The other main criticism concerns the plot, or rather lack of plot, in many jukebox productions. Telling a story with music is hard enough when you can write it yourself, but when you are playing musical Tetris with someone else’s work, the success of the plot can be tenuous at best. Many jukeboxes are used as artist biographies, telling the life story of the original musicians, which while very interesting to a niche crowd, don’t have the kind of plot you would gush to your friends about afterward.

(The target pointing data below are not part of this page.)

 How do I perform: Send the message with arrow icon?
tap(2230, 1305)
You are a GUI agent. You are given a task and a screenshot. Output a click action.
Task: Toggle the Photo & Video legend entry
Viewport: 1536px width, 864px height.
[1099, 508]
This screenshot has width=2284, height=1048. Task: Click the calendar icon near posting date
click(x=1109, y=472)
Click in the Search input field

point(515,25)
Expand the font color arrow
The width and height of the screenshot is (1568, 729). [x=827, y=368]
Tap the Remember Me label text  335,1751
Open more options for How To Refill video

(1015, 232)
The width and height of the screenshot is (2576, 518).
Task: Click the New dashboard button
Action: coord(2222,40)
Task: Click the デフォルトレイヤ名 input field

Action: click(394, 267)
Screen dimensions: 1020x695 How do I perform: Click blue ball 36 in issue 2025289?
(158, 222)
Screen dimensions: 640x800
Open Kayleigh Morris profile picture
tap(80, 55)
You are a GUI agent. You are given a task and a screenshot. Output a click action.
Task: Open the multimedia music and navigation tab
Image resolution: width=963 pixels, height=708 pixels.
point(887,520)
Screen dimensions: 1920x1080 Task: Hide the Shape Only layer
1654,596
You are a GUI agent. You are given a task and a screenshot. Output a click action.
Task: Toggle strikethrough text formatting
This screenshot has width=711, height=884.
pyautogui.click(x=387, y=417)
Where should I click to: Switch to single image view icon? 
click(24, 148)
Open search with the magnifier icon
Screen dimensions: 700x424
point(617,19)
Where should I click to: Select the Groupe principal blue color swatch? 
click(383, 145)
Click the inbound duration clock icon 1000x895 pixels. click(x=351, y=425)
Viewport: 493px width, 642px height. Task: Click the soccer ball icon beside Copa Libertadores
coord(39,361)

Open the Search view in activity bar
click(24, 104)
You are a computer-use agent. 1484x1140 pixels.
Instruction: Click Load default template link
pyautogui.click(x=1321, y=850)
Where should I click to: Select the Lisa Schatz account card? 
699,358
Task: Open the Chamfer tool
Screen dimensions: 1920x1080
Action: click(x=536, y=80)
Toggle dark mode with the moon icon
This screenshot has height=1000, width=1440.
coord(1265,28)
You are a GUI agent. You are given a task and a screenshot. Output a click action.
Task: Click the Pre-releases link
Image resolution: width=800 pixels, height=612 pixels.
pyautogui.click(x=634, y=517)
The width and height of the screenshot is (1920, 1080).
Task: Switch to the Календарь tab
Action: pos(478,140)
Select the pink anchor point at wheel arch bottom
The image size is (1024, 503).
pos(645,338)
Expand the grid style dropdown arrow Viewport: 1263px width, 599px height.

However, I feel these are very minor points compared to the huge positives that jukebox musicals have to offer. Jukebox musicals appeal to a different crowd than the traditional musical aficionados. Their use of popular songs makes them feel more accessible to people who don’t usually go to the theatre and gives them something recognizable and familiar in an otherwise foreign environment. If you are raised in a musical theatre background, like I was, you probably don’t realize how intimidating a musical can be. You are watching strange people who randomly erupt into song and dance, and you feel that what they are doing is impressive, but you can’t pinpoint exactly why. The welcoming nature of a jukebox musical is a great way to get new people interested in musicals: if they can come to a show that is somewhat normal for them and feels comfortable, next time they may try something more out of their depth.


Jukebox musicals have also done wonders for the musical theatre economy. Two jukeboxes feature in the fifteen highest-grossing productions of all time: Mamma Mia at number four, and Jersey Boys taking sixth place. Theatre is an expensive art form, and it requires the support of its customers to be able to happen. Jukebox musicals offer a huge profit, without the investment of commissioning a composer.


However, above any financial incentive, I think that jukebox musicals are an art form in their own right. Writing a successful jukebox musical is more complex than meets the eye, many have flopped and been canceled early due to disinterest, so writing one that is genuinely good is an achievement. As I said before, it is hard to use someone else’s songs and concoct a reasonable plot. Musical directors working on jukebox shows do an incredible job of making traditionally upbeat songs into ballads, adding intricate harmonies to well-known songs, and creating unexpected mashups and medleys to keep the audience on their toes. It takes a certain level of talent and skill to be able to take an existing piece of music, break it down to its components and build it back to something impressive again.


This being said, the primary reason that I will always support jukebox musicals is simple– they are great fun! I do musical theatre because I love it, and if someone else loves belting cheesy ABBA hits then who am I to tell them they are wrong. We all celebrate different aspects of musical theatre and we need different opinions to keep the genre growing. Performers have worked tirelessly for years to make Broadway even broader, so next time you pass a sign for a jukebox show don’t write it off immediately.

So, as I continued my long ride down the motorway, I queued up some jukebox songs my dad would like. After all, musical theatre is for everyone, whether they know it yet or not.